L'histoire parle également de mariages et de société, de pauvreté, de drame, de maladie, de honte… le Saint-Pétersbourg décrit dans le livre est assez déprimant, les personnages en proie à leur condition, souvent victimes et bourreaux en même temps. Malgré cette noirceur, Dostoïevksi ne tombe pas dans le piège du « tout est pourri, à quoi bon continuer ? » : aussi désespérée qu'ait l'air la situation, il y a toujours du bon quelque part. Si Raskolnikov avait été un personnage superficiel, parfaitement rationnel (comme on se croit trop souvent l'être), le roman n'aurait pas eu lieu d'être ; et c'est là tout l'intérêt de lire Crime et Châtiment, avec ses 500 pages écrites petit (700-800 dans d'autres éditions), sa minutie jamais vaine, ses dialogues qui ne sacrifient pas à la concision habituelle mais où l'on sent les hésitations, les blancs, les humeurs des personnages (je n'ai jamais lu de dialogues écrits comme ça, je crois). C'est un grand roman, tout le monde l'a déjà dit, ce n'est pas moi qui contredirai.

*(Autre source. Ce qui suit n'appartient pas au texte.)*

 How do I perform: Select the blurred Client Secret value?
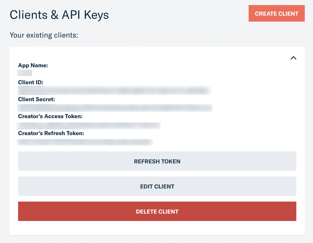point(115,107)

Note : avant de le lire, vérifiez que votre édition comporte une liste des personnages ! Parce qu'entre les prénoms, noms patronymiques, noms de famille et multiples diminutifs, c'est pas toujours facile de s'y retrouver.




Un homme part s'isoler dans un hameau abandonné, à flanc de montagne. On ne sait pas trop pourquoi, il dit simplement vouloir y « disparaître ». Il voit, tous les soirs, une petite lumière s'allumer sur un versant opposé en face de sa maison. De quoi s'agit-il ? Ne lisez pas la quatrième de couverture si vous ne voulez pas vous gâcher la surprise !

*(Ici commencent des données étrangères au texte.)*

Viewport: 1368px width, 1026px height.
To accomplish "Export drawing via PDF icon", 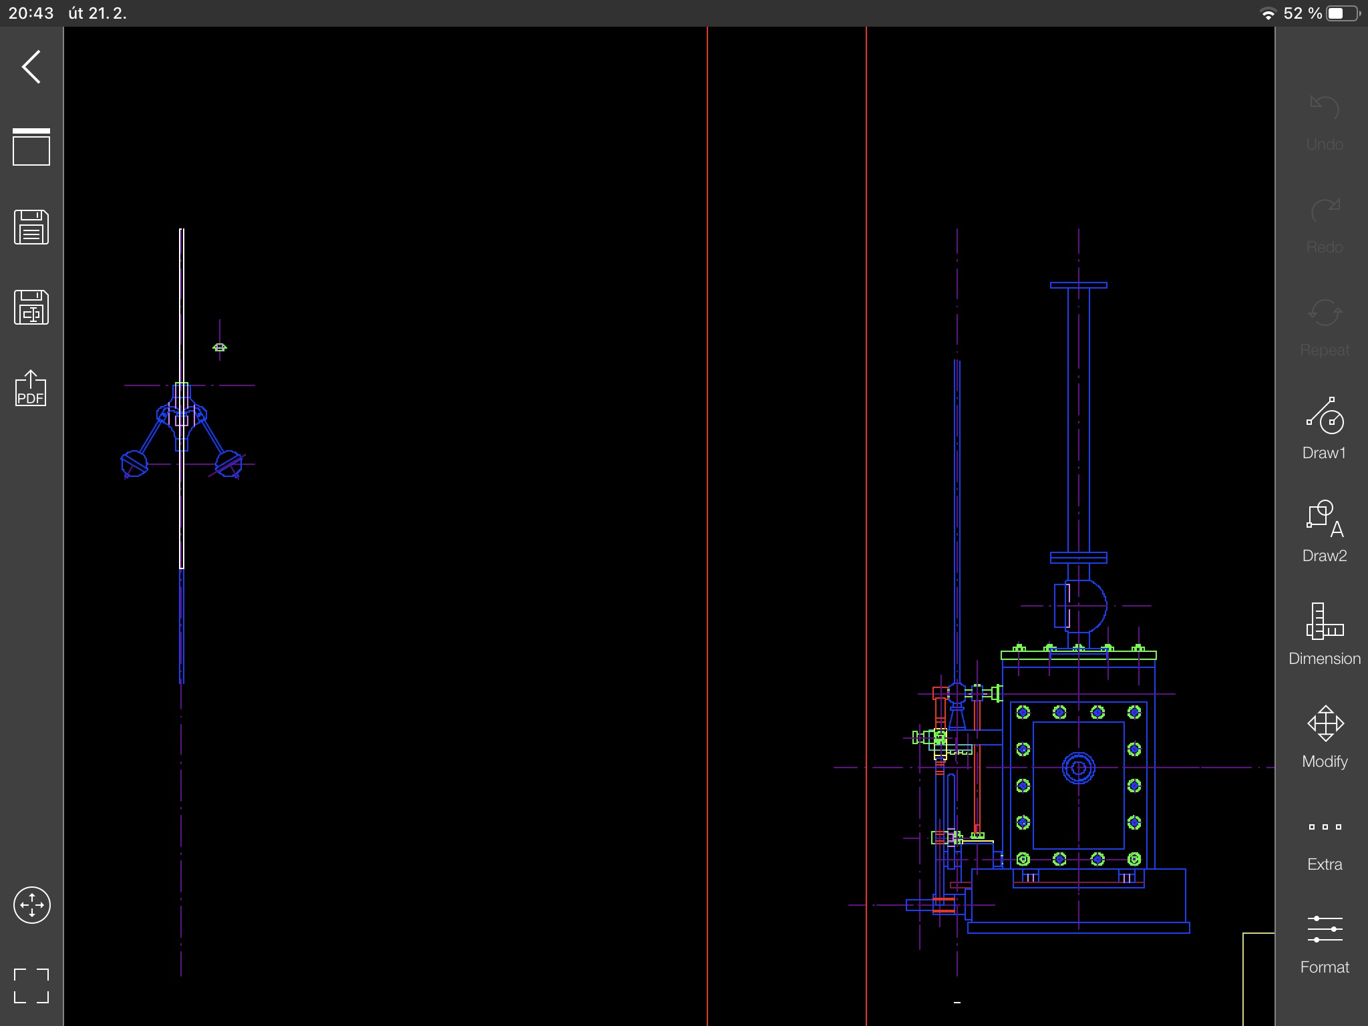I will click(31, 389).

La Petite Lumière d'Antonio Moresco est un roman court et poétique, assez froid, avec des chapitres succints. Parfois, il s'agit uniquement d'une description de la vie dans le hameau et aux alentours, surtout la nature, qui n'est pas forcément perçue comme belle mais aussi comme pleine de conflits, de non-sens. L'histoire qui apparaît rend le texte plus vivant et le fait tomber dans le mystérieux… C'est un texte austère mais qui a une beauté particulière. J'ai bien aimé.

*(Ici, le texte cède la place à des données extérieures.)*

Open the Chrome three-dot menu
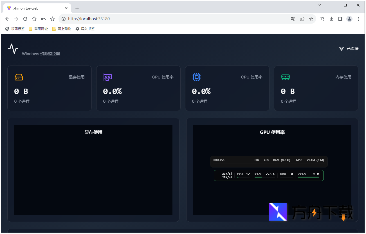366x234 pixels. coord(358,19)
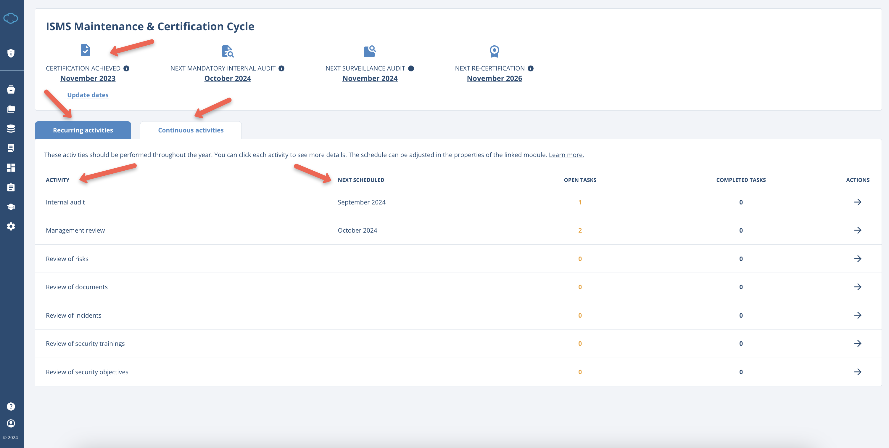
Task: Click the certification achieved checkmark document icon
Action: tap(85, 51)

Pour ses quatre-vingts ans, Penguin a sorti une collection de 80 textes courts à 80 pence chacun. (Soit un euro et dix centimes à la librairie où je vais d'habitude.) C'est tentant. J'en ai acheté cinq, j'aurais sans doute pu en prendre davantage…

The Yellow Wall-Paper de Charlotte Perkins Gilman contient trois nouvelles, typiques de la littérature gothique de la fin du XIXe siècle, dont il est difficile de parler sans trop en révéler (mais je vais quand même essayer). La première est la plus connue, et je l'ai trouvée terrifiante… avant d'en lire un peu plus à son sujet quelques jours plus tard et de me rendre compte que j'avais (sans doute) interprété la fin trop littéralement. Une fin qu'on voit venir trente pages à l'avance mais qui fait quand même son effet glaçant. Parmi les deux autres, il y en a une que j'ai trouvée un peu poussive et peu originale, et une que j'ai beaucoup aimée.




Les Villes Invisibles d'Italo Calvino est un dialogue imaginaire entre Kublai Khan et Marco Polo, où l'explorateur décrit à l'empereur une multitude de villes qu'il a visitées. Chaque description est celle d'une ville fantastique, imaginaire, qui a une particularité étonnante. Elles sont très courtes (deux ou trois pages en général), mais sont de petites nouvelles à elles seules, avec des idées géniales, inventives, morales ou simplement poétiques… Ça me rappelle un peu Borges, mais en plus concis et j'ai envie de dire meilleur (Borges fait partie de mes auteurs préférés, mais il y a toujours des textes qui m'inspirent beaucoup et d'autres assez peu chez lui).

Je crois que je vais lire tout ce que je peux trouver de Calvino ; j'avais déjà beaucoup aimé Par une Nuit d'Hiver un Voyageur mais Les Villes Invisibles est encore plus réussi, une petite merveille.